▸ Records provided:
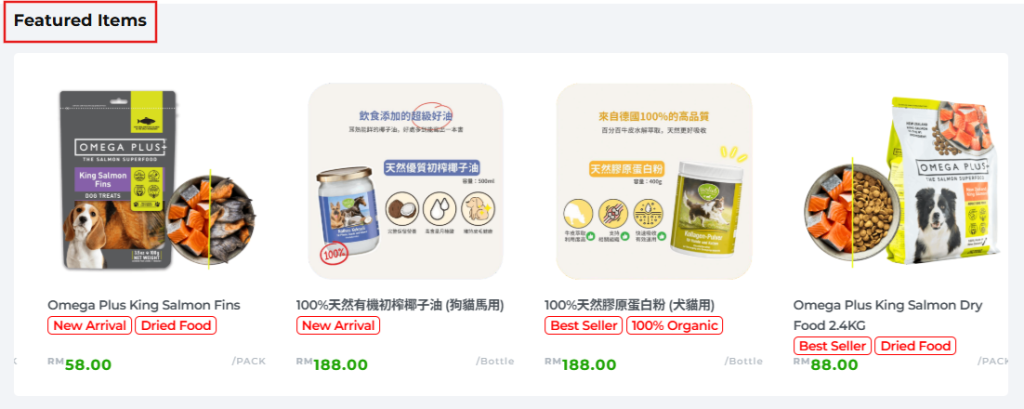Open the Omega Plus King Salmon Fins image
Screen dimensions: 1024x409
coord(157,181)
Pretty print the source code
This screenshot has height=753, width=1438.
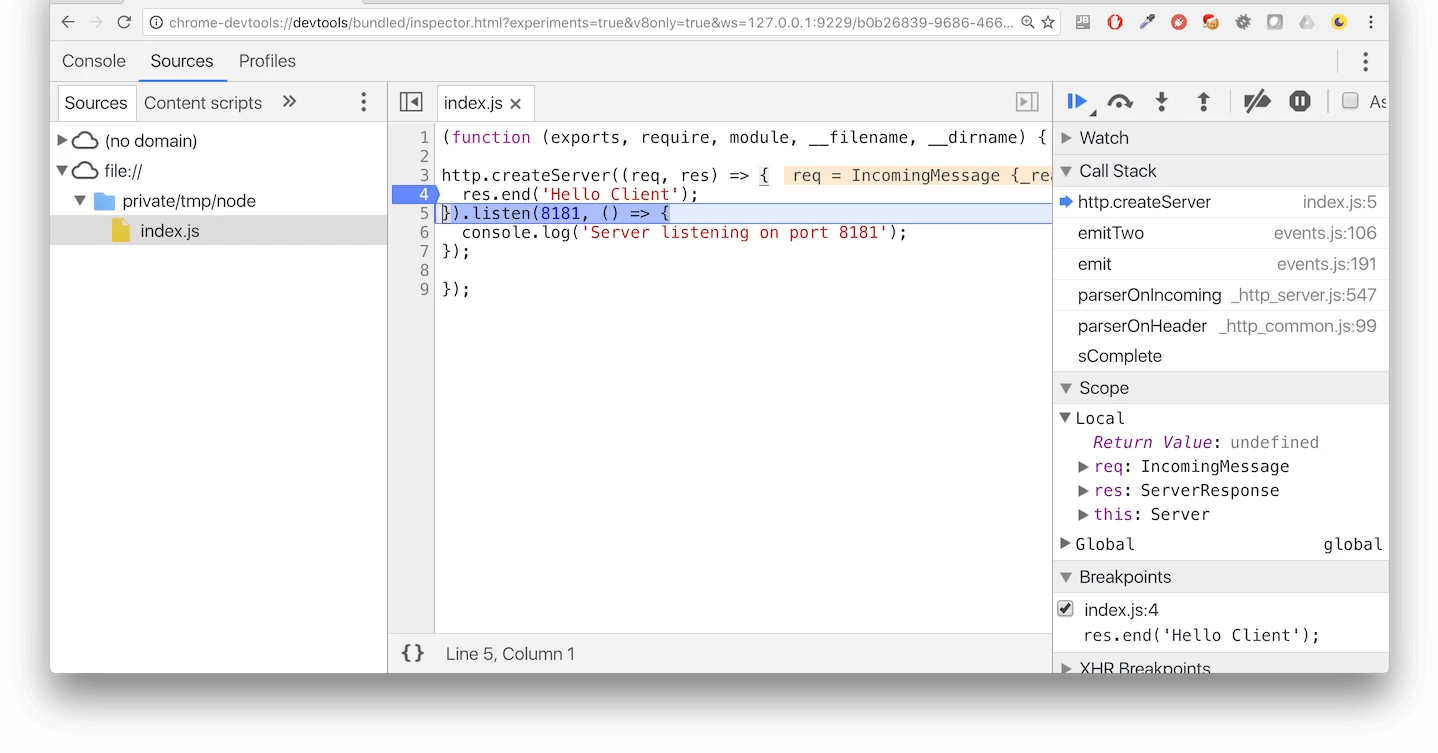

▸ Work order:
This task calls for restating, word for word, each line from the line holding "Pretty print the source code" through the end of the material, pictures left out.

▸ Exercise solution:
Pretty print the source code
This screenshot has height=753, width=1438.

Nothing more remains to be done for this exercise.